Isabella Lovero "Every new project is a challenge, we design different types of objects so each sector has new characteristics and constraints"

Isabella Lovero has been working as an industrial designer since 2004.
She has a Diploma in Advertising Graphics from the “Enrico Galvani” Art Institute in Cordenons and a Degree in Industrial Design from the Politecnico di Milano.
She worked as a designer for Morellato and Swarovski for several years, before establishing the
“en&is” studio in 2007, alongside Enrico Bosa.
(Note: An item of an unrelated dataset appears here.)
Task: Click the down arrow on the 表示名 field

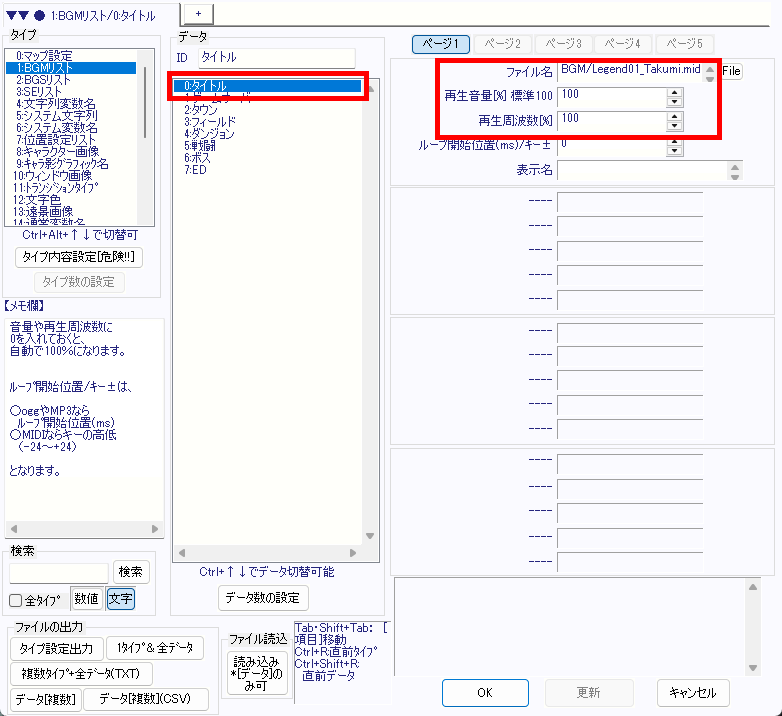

In 2011, the two designers created Megaphone, the first in a line of self-produced iPhone docking stations in ceramics and wood. Isabella Lovero developed her personal poetics by creating new types of evocative objects. In 2012, she was invited to join the Lago Studio Creative Centre, where she developed innovative concepts for day to day products.
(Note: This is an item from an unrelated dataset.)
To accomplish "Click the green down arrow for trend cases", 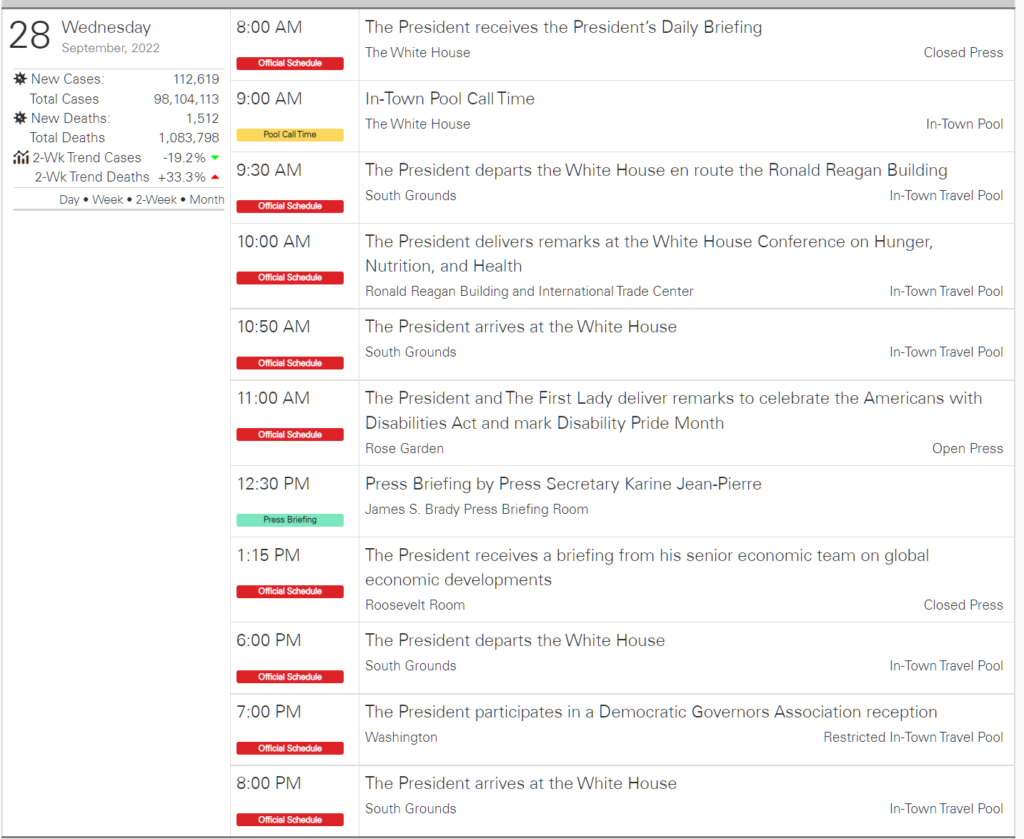I will click(x=214, y=158).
Ever aware of the relationship between people and products and of the feelings the latter evoke, in 2013 she became the sole owner of the “en&is” brand and design studio. Here, she develops projects that range from accessories to electronic products and small furnishings, using continuous scale changes to create smart and sophisticated objects.
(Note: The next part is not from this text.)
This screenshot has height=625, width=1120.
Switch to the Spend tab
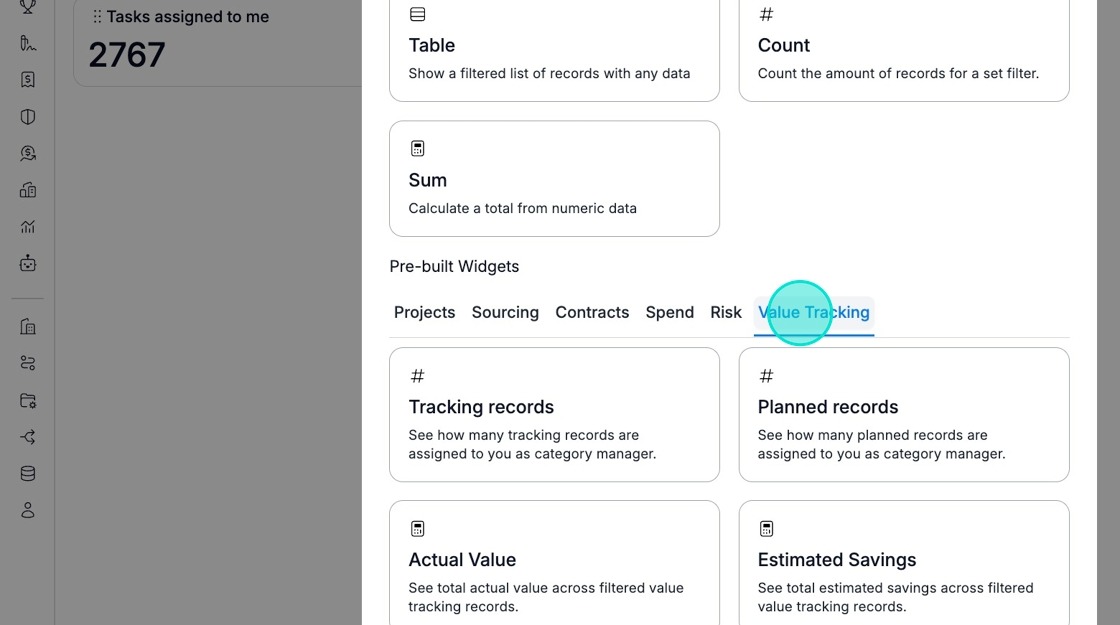pyautogui.click(x=669, y=312)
She cooperates with brands such as Vimar, Myyour, Morellato, Midj and Eme, VetriSpeciali.
Since 2017, she has been teaching product design and the creation of start-ups at the Istituto
Europeo di Design (IED) in Milan.
Since 2018, she has been entrusted with the Artistic Direction of Inniteplay, for which she handles every creative aspect underlying the company’s products and corporate communication tools.

Isabella Lovero_light

Light (©) Isabella Lovero

Let’s discover more about Isabella

– What are the biggest challenges you have met in your career?

Every new project is a challenge. I design different types of objects, so each sector has new characteristics and constraints. I define these perimeters as unprecedented “workspaces” within which to move. Technological innovation, new materials and attention to the resources that the planet offers us, lead to a paradigm shift: on one hand to a more conscious design, on the other hand design enters into new ambitions, services, culture and education.

– How would you describe your job?

My work begins by observing people, what their habits are, and how they use objects. I try to simplify the function of objects through the use of intuitive elements that suggest their use. Familiar and iconic shapes that are part of people’s memories.

– And your next project?

I’m working on a project of children’s toys and “second generation” wooden tableware. The idea is to give value to a waste material, using it for the production of other objects in order to enhance it.
Every new project is a challenge. We design different types of objects so each sector has new characteristics and constraints. I define these perimeters as unprecedented “workspaces” within which to move. Technological innovation, new materials and attention to the resources that the planet offers us lead to a paradigm shift: on the one hand to a more conscious design, on the other design enters into new ambitions, services, culture and education.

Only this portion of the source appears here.